_DIRECTIONS_
a) According to the passage on early Eocene climate, how much warmer than present were high-latitude seas and bottom waters during the EECO?
b) Carry the passage on early Eocene climate forward from its final sentence.

_EXERCISE PASSAGE_
****************

Next Section | Table of Contents

SCIENTIFIC OBJECTIVES

Early Cenozoic "greenhouse" climates have been identified as a high-priority interest of U.S. and International global change programs. Moreover, the ODP Extreme Climates Program Planning Group has also ranked the Paleocene–Eocene as a high-priority objective. Here, we outline questions specific to the nature and causes of these warm episodes that can be addressed by drilling in the southeast Atlantic. We also discuss in greater detail some other aspects of Paleogene paleoceanography that are relevant to this proposal.

Early Eocene Climatic Optimum

The EECO represents the most recent episode of sustained global warmth. For 1–2 m.y. of the early Eocene, global climate was very warm and ice free (Fig. F7). In the oceans, paleontologic and isotopic proxies indicate that the high-latitude seas and bottom waters were as much as 8°C warmer than present (Miller et al., 1987; Shackleton and Boersma, 1981; Zachos et al., 1994; Stott and Kennett, 1990). On land, the biogeographic ranges of subtropical to temperate fauna and flora extended well into polar latitudes (Axelrod, 1984; Estes and Hutchison, 1980; Wolfe, 1980) and polar ice sheets were small or nonexistent.

Several critical issues concerning the EECO need to be addressed. The first concerns the nature of climate variability during this period. At present, not a single marine record details paleoceanographic/climatic variability of this interval on orbital timescales. As a result, we do not know the approximate duration of the EECO, nor how stable climate was during this period. The second issue concerns the origin of the EECO. Empirical and theoretical geochemical studies suggest that greenhouse gas levels were significantly higher, possibly six times the preindustrial level at the peak of the EECO (Berner et al., 1983; Pearson and Palmer, 2000). These estimates are supported to some extent by climate modeling in which the observed EECO meridional thermal gradients could only be attained in simulations with greenhouse gas levels six to eight times those at present (Sloan and Rea, 1996) and by a new boron isotope–based pH record that indicates unusually low levels for the Eocene ocean, consistent with high pCO2 (Pearson and Palmer, 2000). The third issue concerns the underlying mechanism for greenhouse gas changes: why did CO2 levels increase in the early Eocene? Were mantle outgassing rates higher than suggested by geochemical models? Regardless, several lines of evidence now indicate that the EECO was indeed a "greenhouse" climate and that other factors such as continental geography and oceanic gateways played a subordinate role in sustaining this extreme global warmth.

****************

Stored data
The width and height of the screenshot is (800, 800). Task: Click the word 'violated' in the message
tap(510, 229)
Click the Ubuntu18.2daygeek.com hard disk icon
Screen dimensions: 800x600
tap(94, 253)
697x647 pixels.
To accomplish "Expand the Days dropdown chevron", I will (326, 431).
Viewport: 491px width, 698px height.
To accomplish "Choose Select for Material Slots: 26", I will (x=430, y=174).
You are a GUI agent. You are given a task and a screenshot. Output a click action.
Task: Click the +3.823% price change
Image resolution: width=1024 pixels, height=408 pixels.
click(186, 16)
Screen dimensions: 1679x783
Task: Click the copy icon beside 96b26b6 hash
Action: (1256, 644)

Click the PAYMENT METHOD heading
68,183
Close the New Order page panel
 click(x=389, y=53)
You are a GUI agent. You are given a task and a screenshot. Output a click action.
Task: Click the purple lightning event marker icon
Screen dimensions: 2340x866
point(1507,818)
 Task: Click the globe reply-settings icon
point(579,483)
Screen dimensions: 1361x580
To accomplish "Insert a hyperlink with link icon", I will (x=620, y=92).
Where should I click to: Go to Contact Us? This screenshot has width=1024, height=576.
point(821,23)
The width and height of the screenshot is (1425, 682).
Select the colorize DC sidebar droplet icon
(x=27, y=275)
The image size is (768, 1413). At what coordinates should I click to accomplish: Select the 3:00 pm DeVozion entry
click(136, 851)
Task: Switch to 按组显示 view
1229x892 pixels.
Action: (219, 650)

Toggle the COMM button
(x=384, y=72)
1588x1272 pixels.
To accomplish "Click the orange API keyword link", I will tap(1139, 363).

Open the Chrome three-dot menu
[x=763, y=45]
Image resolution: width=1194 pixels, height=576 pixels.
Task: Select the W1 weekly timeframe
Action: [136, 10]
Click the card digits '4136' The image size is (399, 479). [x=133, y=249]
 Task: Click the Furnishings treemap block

****************

_ANSWERS TO EACH TASK_
a) As much as 8°C warmer than present.

b)
Paleocene-Eocene Thermal Maximum

In terms of the rate and degree of warming, the PETM is unprecedented in Earth history. Isotope records suggest that at 55 Ma the deep-sea and high-latitude oceans warmed by 4° and 8°C, respectively, in a period of <10 k.y. (Fig. F8). This period of extreme warmth, which lasted <150 k.y., triggered profound changes in global precipitation and continental weathering patterns (e.g., Gibson et al., 1993; Kaiho et al., 1996; Robert and Kennett, 1994). The PETM also affected biota on a global scale, triggering both rapid turnover of benthic and planktonic organisms in the ocean (Kelly et al., 1996; Thomas and Shackleton, 1996; Thomas and Ward, 1990) and a sudden radiation of mammals on land (Clyde and Gingerich, 1998; Koch et al., 1992; Rea et al., 1990).

Several mechanisms have been proposed for the PETM, including massive outgassing associated with rifted margin volcanism (Eldholm and Thomas, 1993) and sudden dissociation of methane hydrates stored on continental shelves and slopes (Dickens et al., 1995, 1997). Both hypotheses were inspired, in part, by marine and terrestrial carbon isotope records that show an abrupt 3‰–4‰ decrease in the ocean/atmosphere carbon reservoirs in <10 k.y. (Bralower et al., 1995, 1997; Kennett and Stott, 1991; Koch et al., 1992, 1995). Such a large and rapid carbon isotope excursion (CIE) requires a sudden injection of a large volume of isotopically depleted carbon into the ocean/atmosphere system. In terms of fluxes and isotopic mass balances, the hydrate dissociation model is clearly more plausible. If estimates are correct, only a fraction of the total reservoir of methane hydrate stored on continental margins is sufficient to generate the observed isotopic excursion. In principle, with warming of deep waters, shelf and slope hydrates could become unstable, triggering a catastrophic release of CH4 and immediate greenhouse warming.

A massive methane dissociation event should have profound effects on ocean chemistry. Dickens et al., (1997) used a box model to simulate the effects on ocean carbonate chemistry of releasing roughly 1.1 x 103 gigatons of methane (immediately oxidized to carbon dioxide) directly into the atmosphere. The amount of carbon added to the system was determined from mass balance calculations assuming a 13C of –60‰ for bacterially produced methane. This exercise found several notable effects including a dramatic increase in weathering rates on land, a reduction in ocean pH, and a shoaling of the CCD and lysocline, all within several thousands of years (Fig. F9). The effects on the ocean were greatest in areas proximal to sources of deep water where the excess CO2 reentered the deep ocean via convective processes. The CCD is eventually restored, although not to its original position, as the system appears to initially overcompensate before returning to a steady-state level. This is consistent with the PETM low carbonate or clay layers in deep-sea sites (Fig. F10).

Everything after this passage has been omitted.